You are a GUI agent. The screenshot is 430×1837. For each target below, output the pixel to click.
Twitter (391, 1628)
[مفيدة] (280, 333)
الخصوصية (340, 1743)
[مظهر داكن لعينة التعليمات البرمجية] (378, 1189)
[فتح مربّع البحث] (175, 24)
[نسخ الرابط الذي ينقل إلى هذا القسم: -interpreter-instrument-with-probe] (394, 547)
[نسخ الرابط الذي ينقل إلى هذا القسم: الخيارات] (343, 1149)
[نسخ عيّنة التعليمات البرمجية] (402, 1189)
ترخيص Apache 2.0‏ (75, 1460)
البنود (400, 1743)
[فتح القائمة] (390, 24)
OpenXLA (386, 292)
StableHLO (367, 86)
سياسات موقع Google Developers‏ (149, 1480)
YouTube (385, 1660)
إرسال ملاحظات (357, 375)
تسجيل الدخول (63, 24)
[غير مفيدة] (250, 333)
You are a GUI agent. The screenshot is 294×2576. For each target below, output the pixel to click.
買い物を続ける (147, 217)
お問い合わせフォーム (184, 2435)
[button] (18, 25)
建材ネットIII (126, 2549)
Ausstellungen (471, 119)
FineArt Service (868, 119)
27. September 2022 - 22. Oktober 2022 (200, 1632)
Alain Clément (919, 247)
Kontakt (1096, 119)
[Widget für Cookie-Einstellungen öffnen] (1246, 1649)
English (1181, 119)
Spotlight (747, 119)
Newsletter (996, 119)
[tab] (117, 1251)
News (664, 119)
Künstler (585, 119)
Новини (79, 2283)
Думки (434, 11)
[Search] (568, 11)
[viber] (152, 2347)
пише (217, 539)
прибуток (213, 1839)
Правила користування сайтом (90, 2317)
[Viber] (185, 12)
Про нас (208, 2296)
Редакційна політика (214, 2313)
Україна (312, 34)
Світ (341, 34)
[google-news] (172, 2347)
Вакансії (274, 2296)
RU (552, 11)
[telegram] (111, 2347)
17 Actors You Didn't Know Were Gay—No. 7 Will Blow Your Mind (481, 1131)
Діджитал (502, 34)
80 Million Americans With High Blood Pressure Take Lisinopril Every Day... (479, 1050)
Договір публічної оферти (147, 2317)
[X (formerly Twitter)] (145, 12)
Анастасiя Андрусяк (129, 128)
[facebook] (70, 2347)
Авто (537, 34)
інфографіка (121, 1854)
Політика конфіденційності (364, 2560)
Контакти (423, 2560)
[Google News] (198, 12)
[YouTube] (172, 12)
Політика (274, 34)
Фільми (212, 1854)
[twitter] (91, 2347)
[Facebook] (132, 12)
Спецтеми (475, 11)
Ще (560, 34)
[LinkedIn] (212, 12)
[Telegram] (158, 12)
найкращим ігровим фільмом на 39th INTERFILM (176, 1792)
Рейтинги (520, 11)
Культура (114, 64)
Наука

--------------------

INSTRUCTIONS TO FOLLOW |
From the line containing "найкращим ігровим фільмом" through the final line of the listing above, retype every line exactly; leave out everything else.

EXERCISE RESULT |
найкращим ігровим фільмом на 39th INTERFILM (176, 1792)
Рейтинги (520, 11)
Культура (114, 64)
Наука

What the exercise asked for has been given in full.